Orwellian Canada wants to put you in prison BEFORE you commit a thoughtcrime
Opinion by Post Editorial Board, New York Post, 3/15/24
No, Canada!
The country that brought you debanking protesters and government-assisted suicide for the poor now wants to criminalize speech to lock up people for life and to put wrongthinkers under house arrest if the state sees a chance they will commit a crime.
Doesn’t get more Orwellian than that.
The chillingly titled Online Harms Act was introduced in February by Justice Minister Arif Virani.
Virani (like most of the modern left) couched his effort to strip citizens of their freedom in the language of safety, comparing it to a product regulation for toys.
Utter dishonesty: If passed, the law will endow Ottawa with powers that would make Big Brother jealous.
Pissed at your girlfriend? Tell the government she’s likely to commit a hate crime and have her house-arrested.
Worse, one provision in the bill would “increase the maximum penalty specifically for advocating genocide from 5 years to life imprisonment.”
We’re sure a law that criminalizes “advocating for genocide” could never be twisted to criminalize support for Israel.

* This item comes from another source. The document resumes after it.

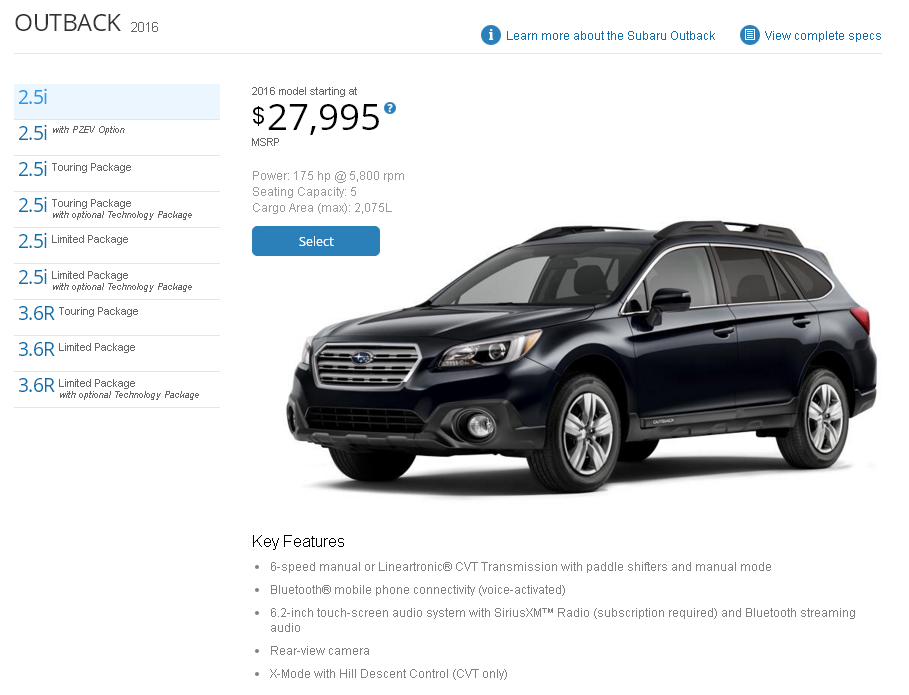
Task: Open View complete specs link
Action: coord(823,36)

The pro-Hamas left will have a field day.
The law would saddle social-media companies that refuse to bend the knee with insane fines reaching up to 6% of global revenue.

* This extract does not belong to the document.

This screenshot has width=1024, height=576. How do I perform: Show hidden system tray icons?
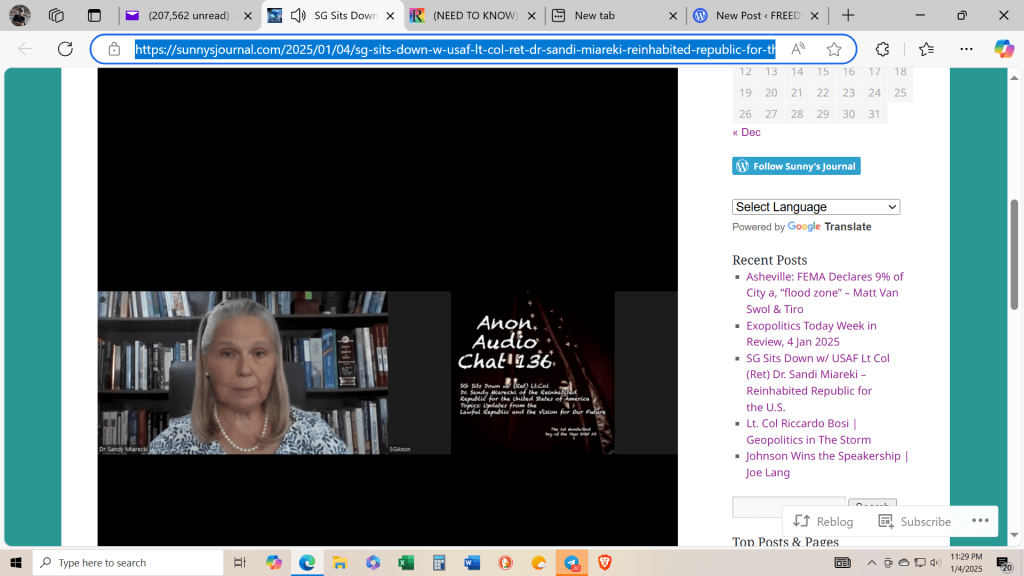tap(871, 563)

In short, it would be the end of free expression in Canada.
Things have not gotten that bad in America . . . yet.
But as we saw during the pandemic, when the modern left (and sometimes now the right, sadly) holds political power it does everything it can to suppress speech it dislikes.
Though only the left enjoys full cooperation from a lickspittle media while doing so.

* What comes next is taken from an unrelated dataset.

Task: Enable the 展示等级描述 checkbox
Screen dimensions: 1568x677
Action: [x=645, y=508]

And it wasn’t until pro-terror staff and professors at elite US colleges got in hot water for backing Hamas after Oct. 7 that left-dominated colleges suddenly remembered they liked free speech (sometimes).
And this comes from the government of Prime Minister Justin Trudeau, whose party secured less than a third the popular vote in the last national election and indeed has been governing as a minority since 2019: maybe not a mandate for thought control?
The Online Harms Act should serve as a reminder that as ugly as the anti-speech movement is in America, it could be vastly worse — and that we all need to fight for our rights without pause.